Exercise brief :: Only the lines below from the one that contains "You are a GUI" through the one that contains "Screen dimensions: 1034x592" should appear in your answer, exact and without pictures.
Dataset excerpts Block Start
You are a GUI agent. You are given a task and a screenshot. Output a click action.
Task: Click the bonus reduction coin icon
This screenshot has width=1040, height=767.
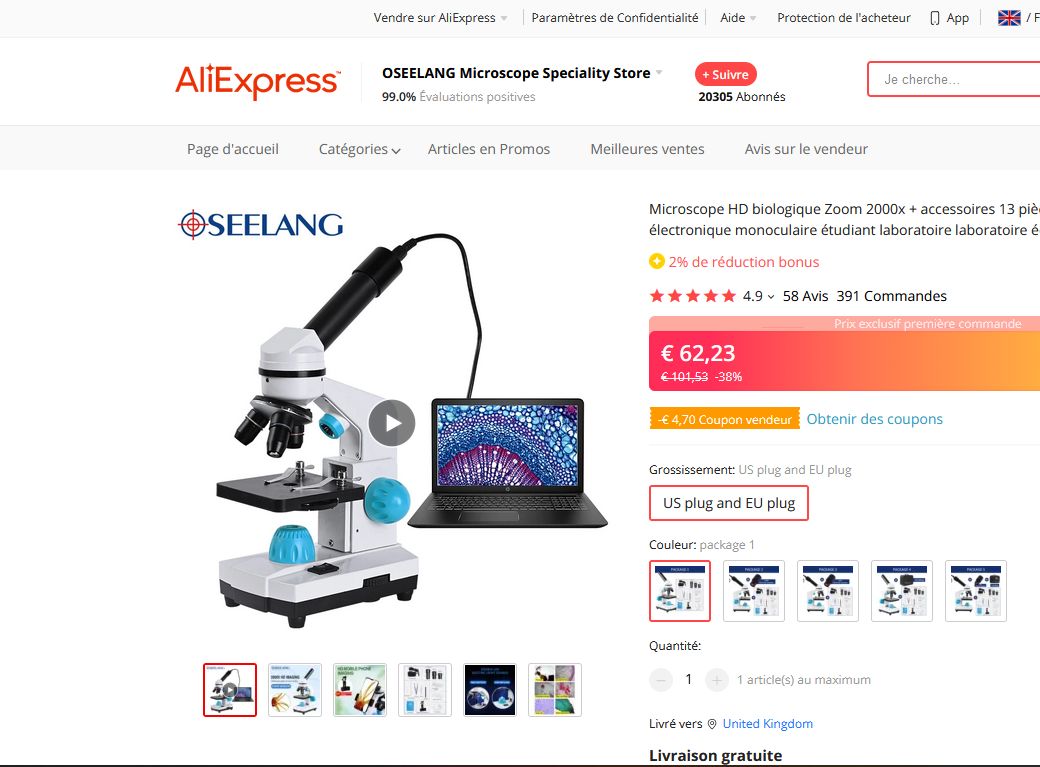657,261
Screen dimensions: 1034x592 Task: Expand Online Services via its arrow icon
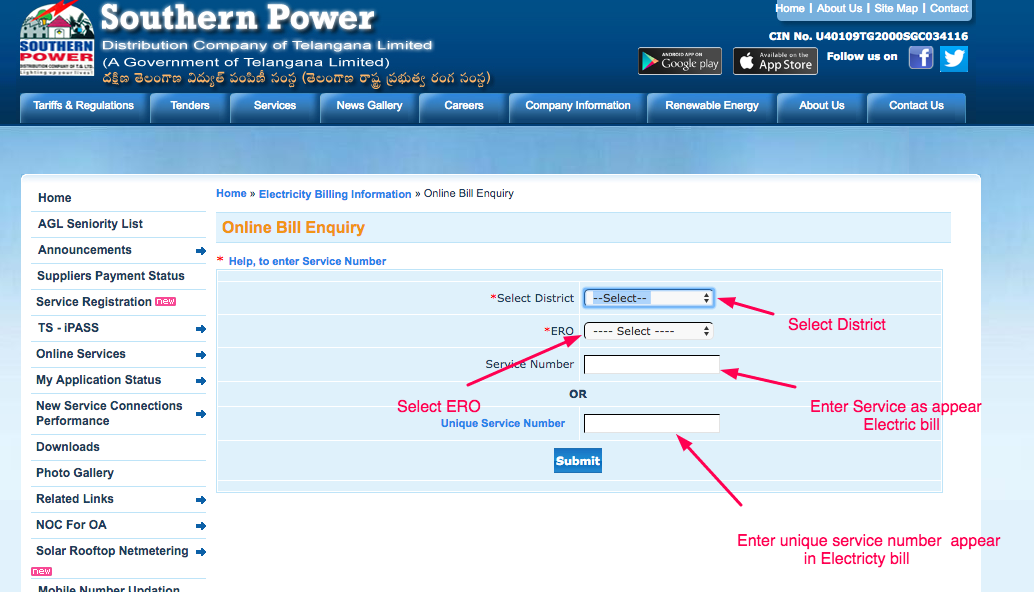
Dataset excerpts Block End
Dataset excerpts Block Start
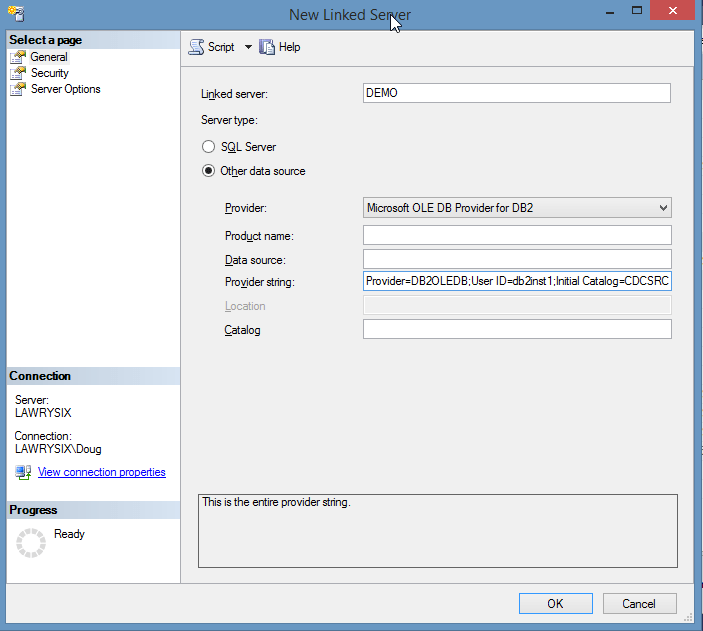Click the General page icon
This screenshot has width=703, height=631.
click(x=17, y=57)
Dataset excerpts Block End
Answer box ::
You are a GUI agent. You are given a task and a screenshot. Output a click action.
Task: Click the bonus reduction coin icon
This screenshot has width=1040, height=767.
657,261
Screen dimensions: 1034x592 Task: Expand Online Services via its arrow icon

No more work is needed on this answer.